Using fragments, pixels and broken-down imagery, Cortright has invented a new vocabulary of paint-like gestures that she has extracted and repurposed from aspects of the original source material. While she may be a painter who does not use paint, Cortright’s works, although sometimes printed on canvas or linen, do not transcend the digital, and in fact are more successful when they embrace their origin rather than when she attempts to mask it.

 

Cortright’s aesthetic is abstract and ambiguous, more about reaching for a digital sublime than about the goings-on in the world. That said, her titles root the pieces in the present, as they are mash-ups of words and phrases from the internet that often don't seem to relate at all to the content of the images.
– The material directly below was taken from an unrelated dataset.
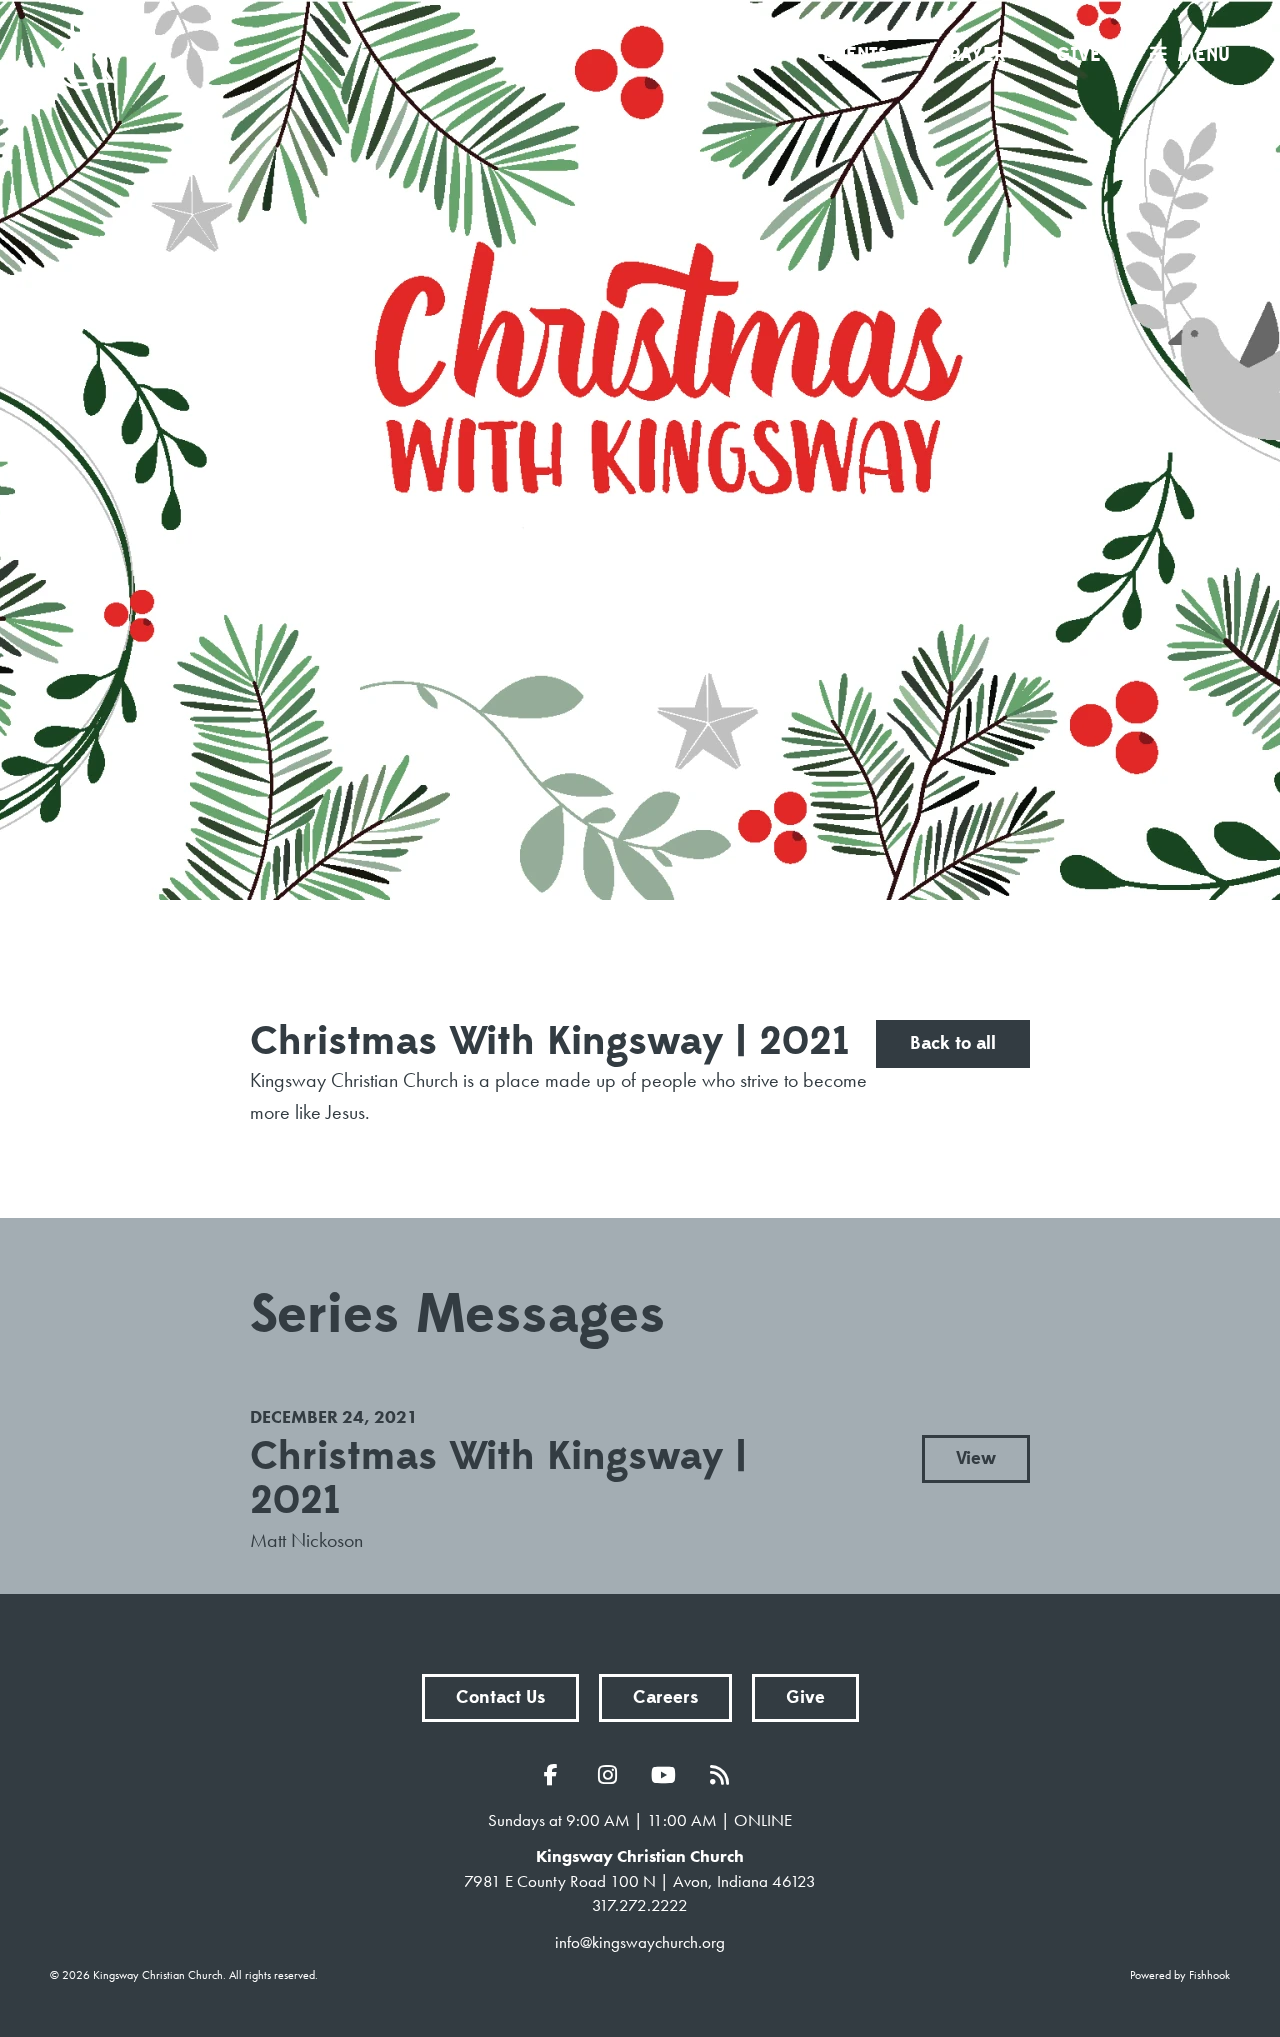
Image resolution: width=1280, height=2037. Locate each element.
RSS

These titles are as enigmatic and puzzling as her imagery, and harken back to her early work as an internet artist. 

 

Cortright's tools are computer software and a range of digital printers, and her source material is the internet. She uses these elements as artists from pre-digital eras used brushes, pens, pencils, paint and canvas. It is with insight, skill, and determination that this prolific artist has mastered her tools and continues to push boundaries.